## START SOURCE EXTRACT
Notice of Pre-AIA  or AIA  Status
The present application, filed on or after March 16, 2013, is being examined under the first inventor to file provisions of the AIA .
Response to Amendment
2.	In response to the office action mailed on 02/28/2022, applicant filed an amendment on 5-26, amending claims 1 and 13.  The pending claims are 1-24. 


	EXAMINER’S AMENDMENT
3.	An examiner’s amendment to the record appears below. Should the changes and/or additions be unacceptable to applicant, an amendment may be filed as provided by 37 CFR 1.312. To ensure consideration of such an amendment, it MUST be submitted no later than the payment of the issue fee.
Authorization for this examiner’s amendment was given in an interview with Grant Griffith on 06/02/2022.
## END SOURCE EXTRACT
## START RECORD EXCERPTS
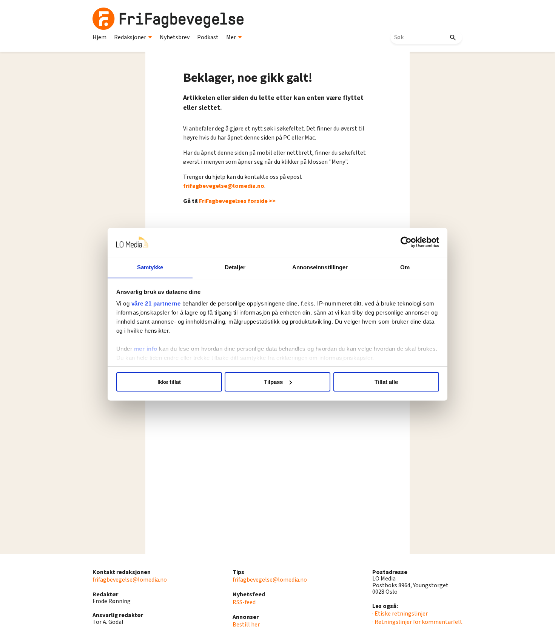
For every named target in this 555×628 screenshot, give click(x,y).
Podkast (208, 37)
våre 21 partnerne (156, 303)
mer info (145, 348)
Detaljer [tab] (235, 267)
## END RECORD EXCERPTS
*PROMPT 1:*
According to the office action excerpt, which claims did the applicant's amendment change?
*PROMPT 2:*
Continue the office action excerpt from where it stops.

*TASK ANSWER 1:*
Claims 1 and 13.

*TASK ANSWER 2:*
The application has been amended as follows:
In the claims:
1.	(Amended) A method comprising:
receiving, at data processing hardware, audio data for an utterance spoken in a particular native language;
obtaining, by the data processing hardware, a language vector identifying the particular native language;
processing, by the data processing hardware, using a multilingual end-to-end (E2E) speech recognition model that uses a recurrent neural network-transducer (RNN-T) architecture comprising an encoder network, the language vector and acoustic features derived from the audio data to generate a transcription for the utterance, the multilingual E2E speech recognition model comprising a plurality of language-specific adaptor modules that include one or more adaptor modules specific to the particular native language and one or more other adaptor modules specific to at least one other native language different than the particular native language, wherein processing the language vector causes the multilingual E2E speech recognition model to activate the one or more adaptor modules specific to the particular native language so that the multilingual E2E speech recognition model only applies the activated one or more adaptor modules specific to the particular native language without applying the one or more other adaptor modules specific to the at least one other native language when processing the acoustic features derived from the audio data to generate the transcription; and
providing, by the data processing hardware, the transcription for output, 
wherein the encoder network of the RNN-T architecture comprises:
a plurality of stacked Long Short-Term Memory (LSTM) layers; and
after each LSTM layer, a respective layer comprising a respective subset of the plurality of language-specific adaptor modules, each language-specific adaptor module in the respective layer specific to a different respective native language, wherein one of the language-specific adaptor modules in the respective layer is specific to the particular native language.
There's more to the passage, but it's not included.